→ **Page text**

╔══

You can teach him the cat tower is his by incorporating it into the Games you play with him. Also when he scratches places you would rather he didn't, gently take him over to his own places. (he should ahve more than one place to scratch)

He needs his claws trimmed if they are getting caught in things though. You can get nail trimmers for cats, but for baby cat nails you can use a baby nail clipper. Just snip the tips, you don't want to get to the quick, as that will bleed and hurt.


----------



## Kitkatslave (Apr 7, 2017)

Hi sorry to come along and give advice you didn't ask for, but the collar you have on your little kitten worries me! I don't know if it's just the picture but in the top photo it looks very loose and he could easily get it caught on something with disastrous results. I'm not sure a collar is needed at this age but I would be making sure it isn't hanging so loose as to catch on something and that it's a quick release collar. 

When I took my kittens for their first vet check the vet clipped their claws for me and they were quite accepting of it.


----------



## LaurenJ17 (Aug 20, 2017)

We don't use his collar because as you point out, he's far too small for it. The pictures above are from the original owner when he was living there. 

Thanks for the advice regarding his claws though


----------



## LJC675 (Apr 24, 2017)

If you are going to do his claws yourself, starting young is great. I have always made a habit of gently holding my 2's feet for a short while when they come up for cuddles, so having their feet touched is normal. Having proper clippers seems to help to as I find human nail clippers squeeze the claw at 1st rather than just cut it. I have ones like this, they're great.

╚══

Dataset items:
╔══

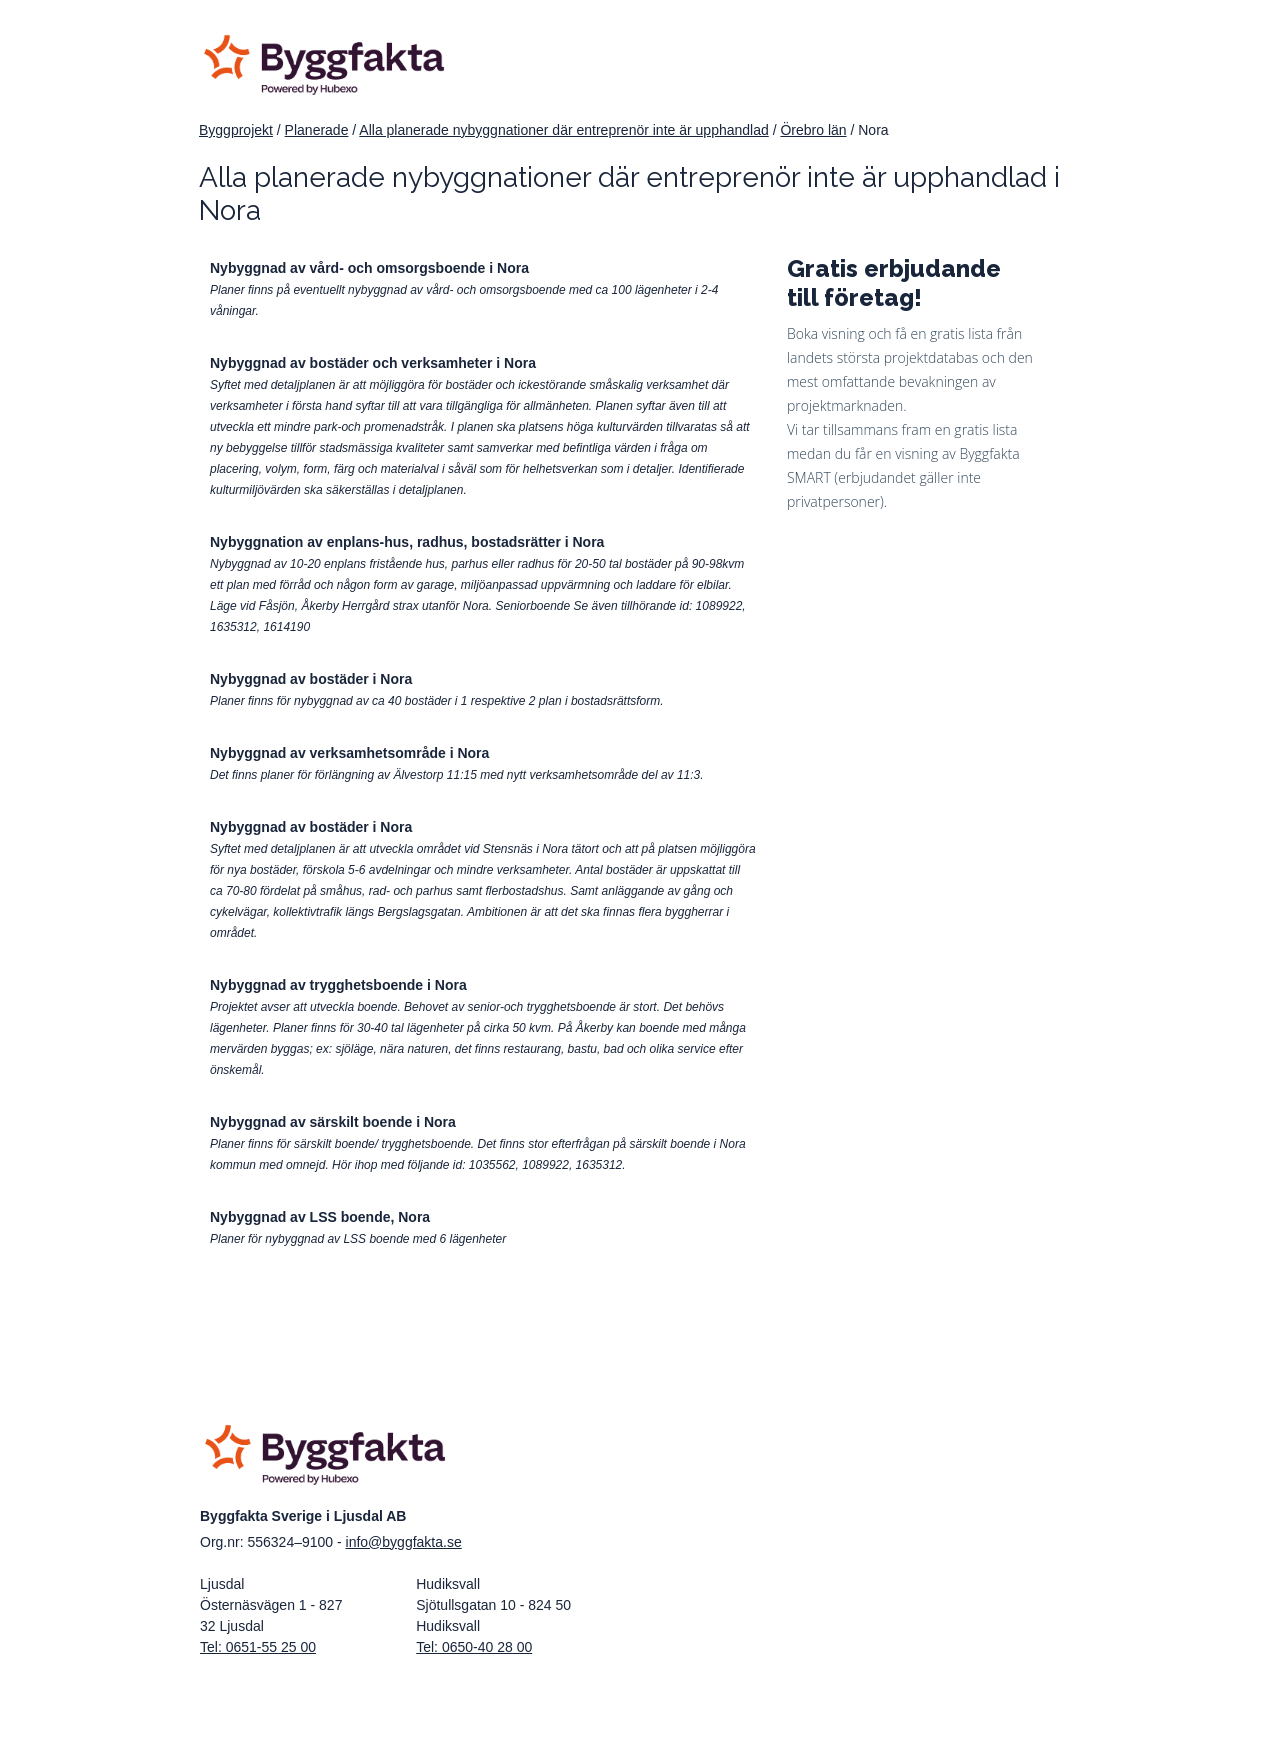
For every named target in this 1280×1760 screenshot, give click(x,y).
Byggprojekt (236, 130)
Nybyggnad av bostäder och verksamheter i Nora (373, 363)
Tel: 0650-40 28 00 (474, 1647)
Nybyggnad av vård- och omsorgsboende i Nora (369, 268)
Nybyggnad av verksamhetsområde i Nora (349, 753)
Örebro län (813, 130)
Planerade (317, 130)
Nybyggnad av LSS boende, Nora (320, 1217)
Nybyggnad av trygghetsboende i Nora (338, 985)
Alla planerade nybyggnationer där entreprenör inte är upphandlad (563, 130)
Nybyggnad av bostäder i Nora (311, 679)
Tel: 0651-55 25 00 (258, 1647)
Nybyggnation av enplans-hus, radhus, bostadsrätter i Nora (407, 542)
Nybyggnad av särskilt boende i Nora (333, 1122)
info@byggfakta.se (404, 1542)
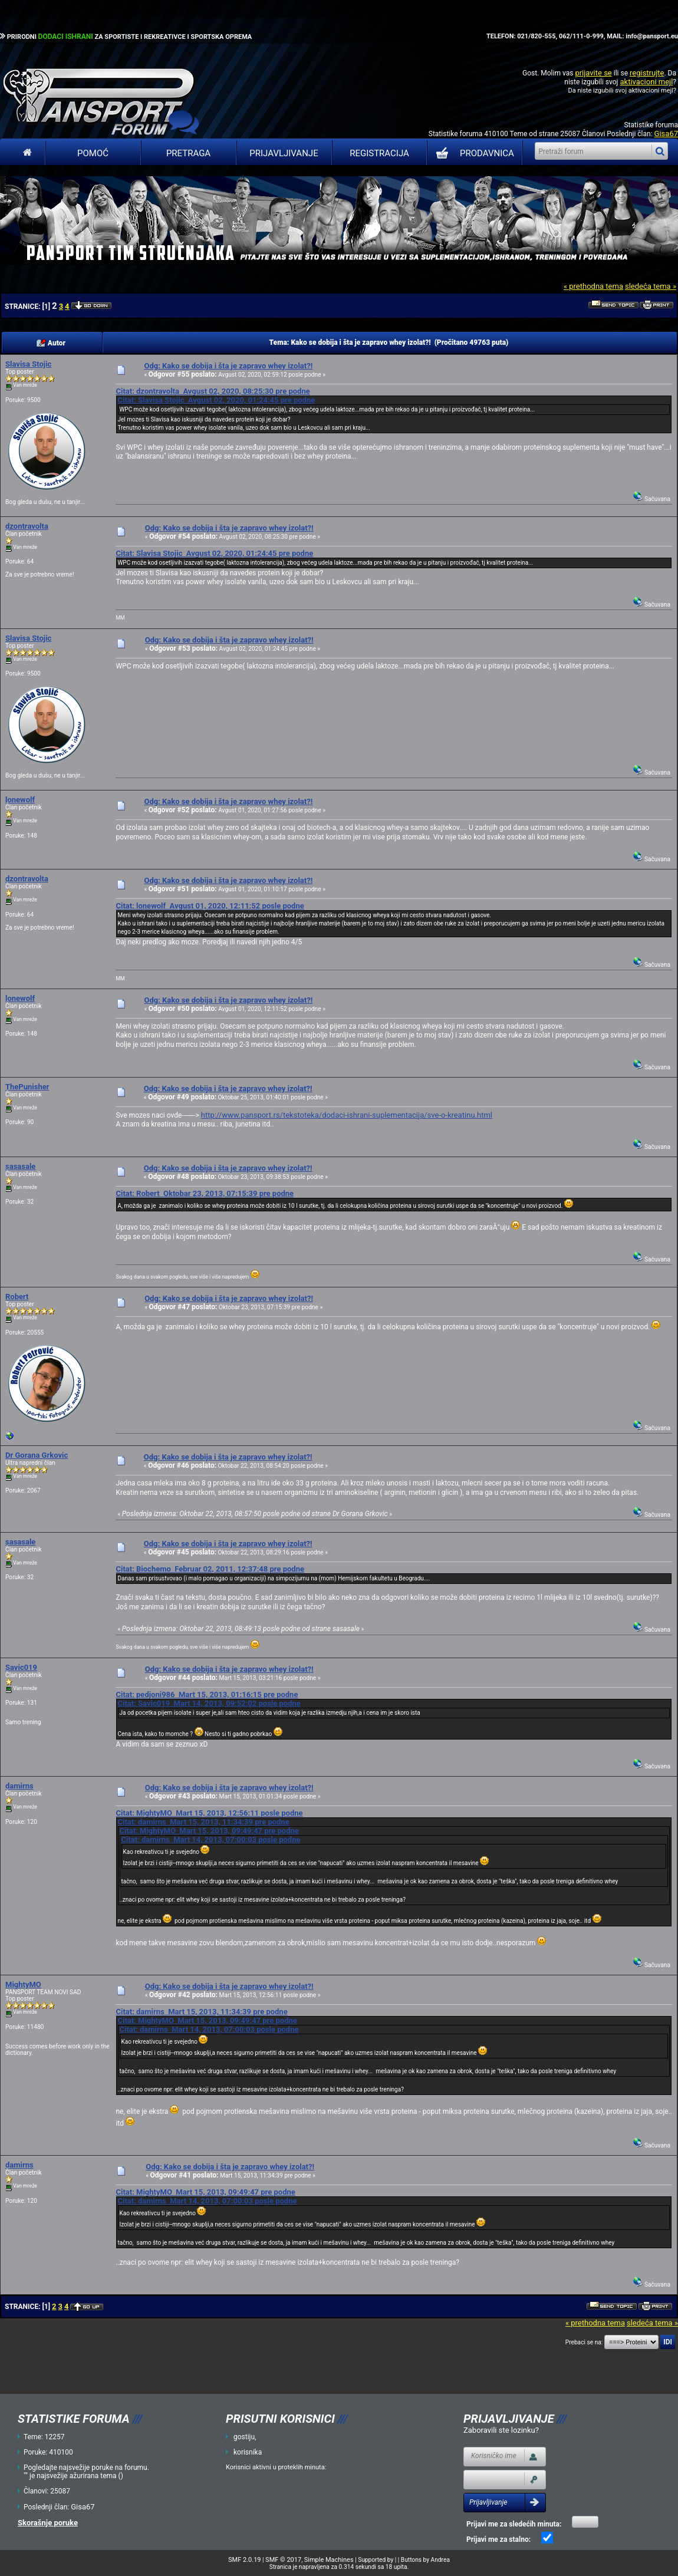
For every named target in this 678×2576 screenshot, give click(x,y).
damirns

╚══

→ **Goal**
Continue the forum thread about kitten claws and scratching, starting right after its final sentence.

→ **Reply to the exercise**
https://www.amazon.co.uk/Nail-Clipp...=1503311962&sr=1-4&keywords=cat+claw+clippers

Also when you start doing them try when he is sleepy, you may find he doesn't even notice. Just do a couple at a time at 1st, if he struggles at all then stop, don't turn it into a fight. just do a couple more the next day. If you are nervous just snip the very tip off until you get more confident. This means you'll do them more often, but that's good as he'll get use to it quicker.

My 2are so use to it mow, they don't bat an eyelid.


----------



## Kitkatslave (Apr 7, 2017)

LaurenJ17 said:


> We don't use his collar because as you point out, he's far too small for it. The pictures above are from the original owner when he was living there.
> 
> Thanks for the advice regarding his claws though


Oh phew, that's good then


----------



## Alexhannah (Apr 13, 2017)

I use a catnip spray on my scratching posts, seems to do the trick.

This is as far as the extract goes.